Потом, как назойливому просителю, чинно

Проскрипел под челюстей хлопающих стук,

Запахивая, пропахнувший от нафталина,

С какого-то покойника снятый сюртук.

«Чего же хочешь от жизни еще ты,

Отравленный счастием кокаинист?

Все на костяшках отстукали счеты,

Баланс подбитый – верен и чист».

От книг и журналов ударило в трепет,

Хоть я и не понял в них ни черта, —

Статьи и параграфы, кредит и дебет,

Под нулями красная внизу черта.

Боже, как цифры точны и жестоки!

Этот ни за что не даст украсть:

Через всю страницу в последнем итоге

Прочерчен огромный черный крест.

Послушай, скелет! По счетной части

Помощником бухгалтера служил я сам.

Погоди, ростовщик! Заплачу я за счастье

Золотом стихов по всем векселям!

[Зенкевич 1994: 155–156].

В этом сюжете скелет, он же попивающий чай бухгалтер смерти, восходит к «Ошибке смерти» (1915, п. 1917).
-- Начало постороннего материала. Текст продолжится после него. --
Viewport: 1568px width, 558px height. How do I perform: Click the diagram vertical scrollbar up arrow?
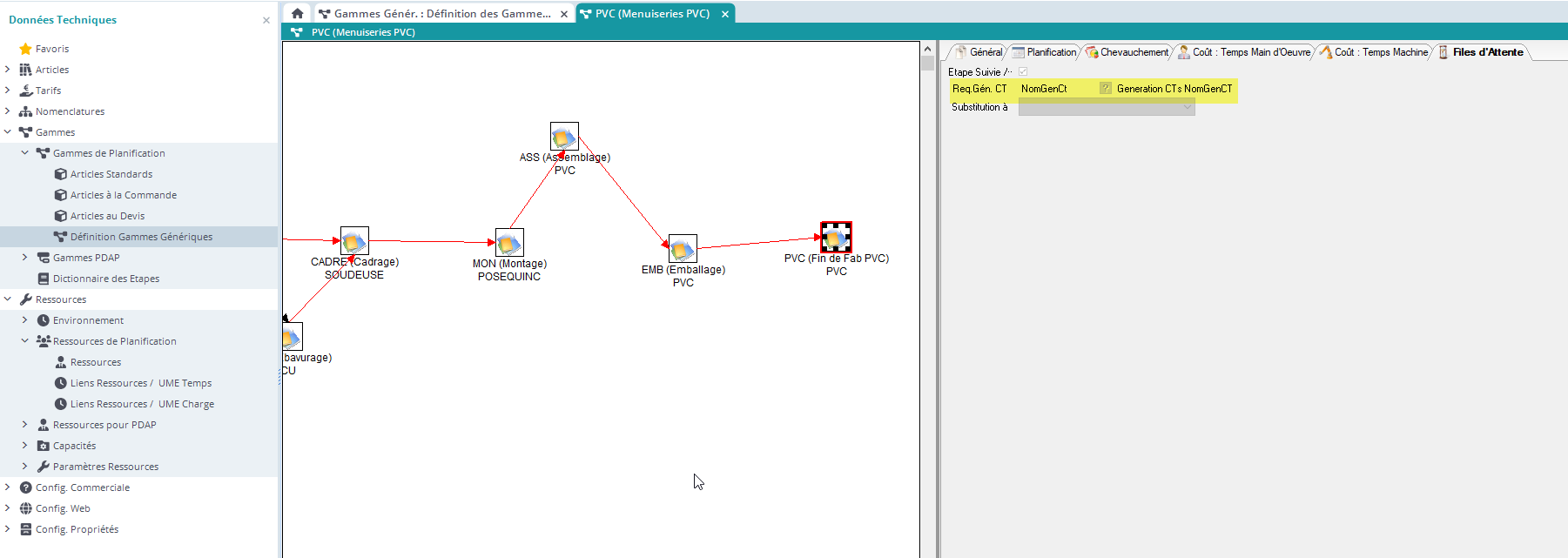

Прежде всего, в пьесе Хлебникова, как и в рассматриваемой балладе, создан особый локус, в котором царствует смерть. Речь идет о харчевне мертвецов, где барышня Смерть пирует с 12 умершими. Правда, пьет она не чай, но жидкость, которую и пристало пить смерти: кровь. Обратим также внимание, что в «Ошибке смерти» и «Бухгалтерской балладе» имеется линия героя, побеждающего смерть. Он входит в этот страшный локус и дерзким обращением (Хлебников) или же стихами (Зенкевич) разрушает царство смерти (Хлебников) или «покупает» себе дополнительное время для жизни (Зенкевич).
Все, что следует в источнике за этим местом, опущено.